◆ What you should do
Check each line of the listing, and copy it if it contains the word "height".
# # # # # # #
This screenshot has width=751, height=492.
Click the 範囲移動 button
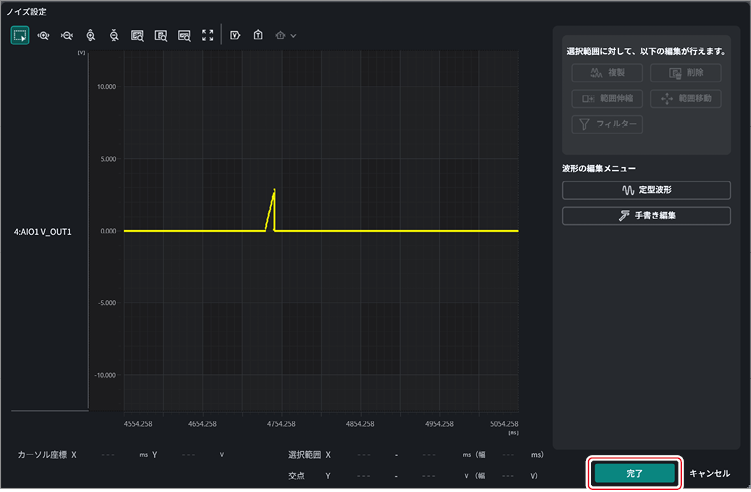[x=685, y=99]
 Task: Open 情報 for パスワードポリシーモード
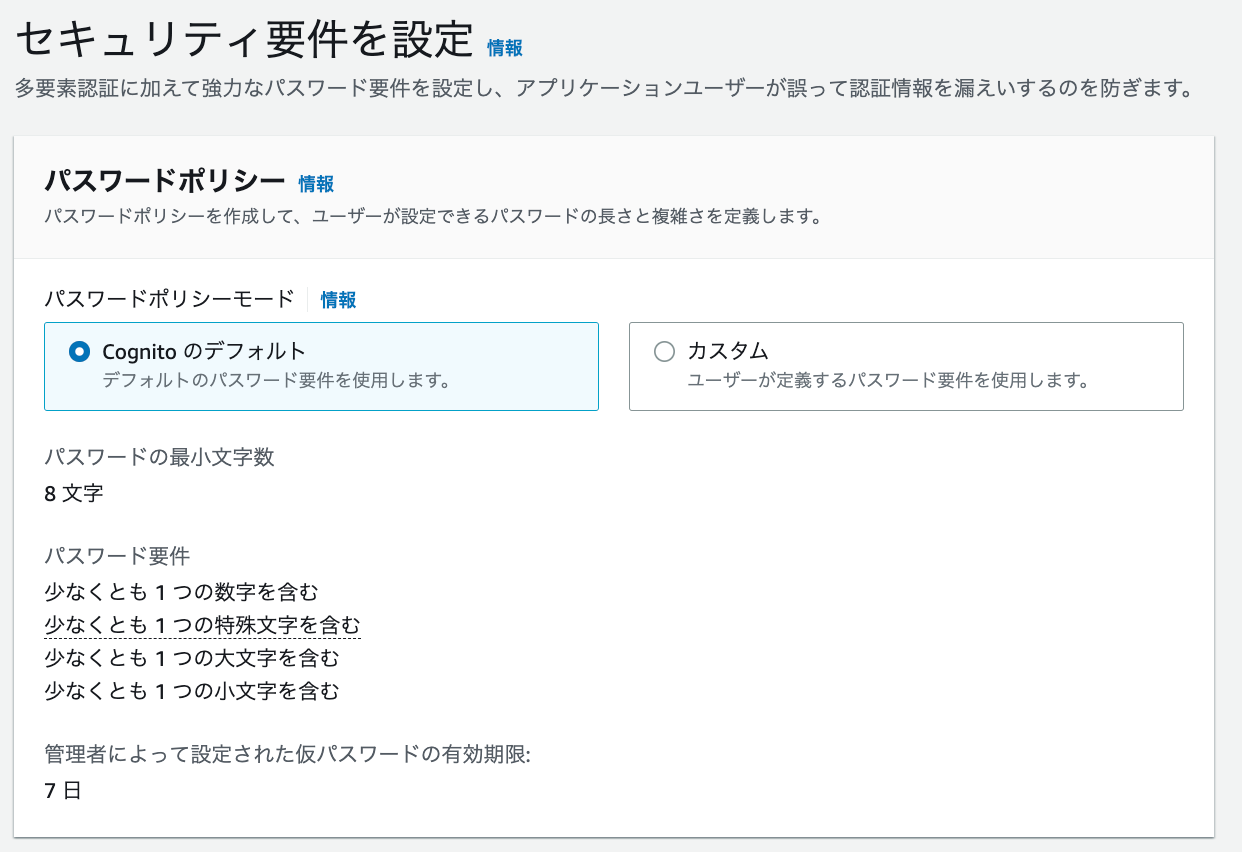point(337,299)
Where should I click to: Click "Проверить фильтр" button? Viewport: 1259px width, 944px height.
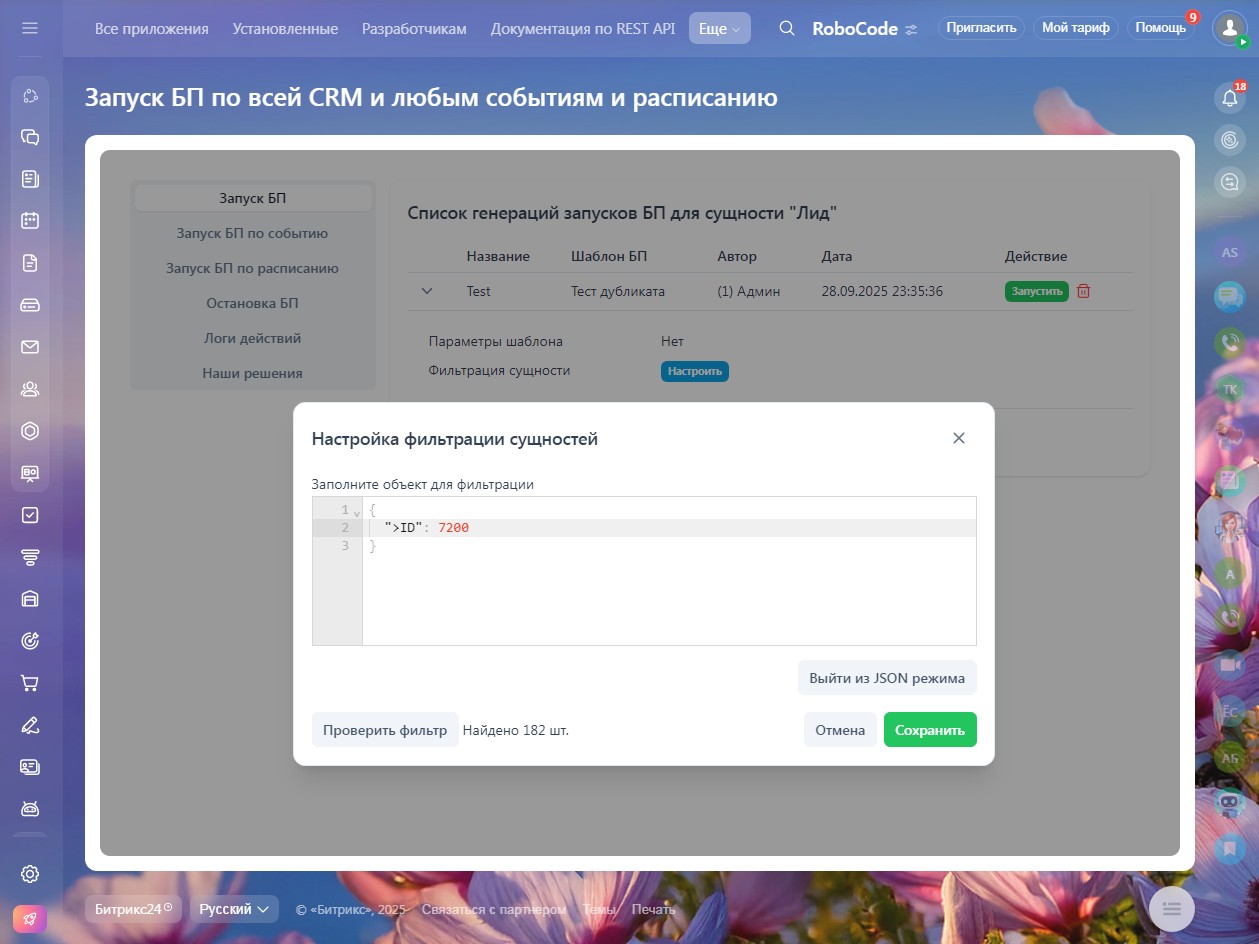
# # # # # # #
◆ Your response
This screenshot has width=751, height=492.
Where should I click to: Click "Проверить фильтр" button? Viewport: 1259px width, 944px height.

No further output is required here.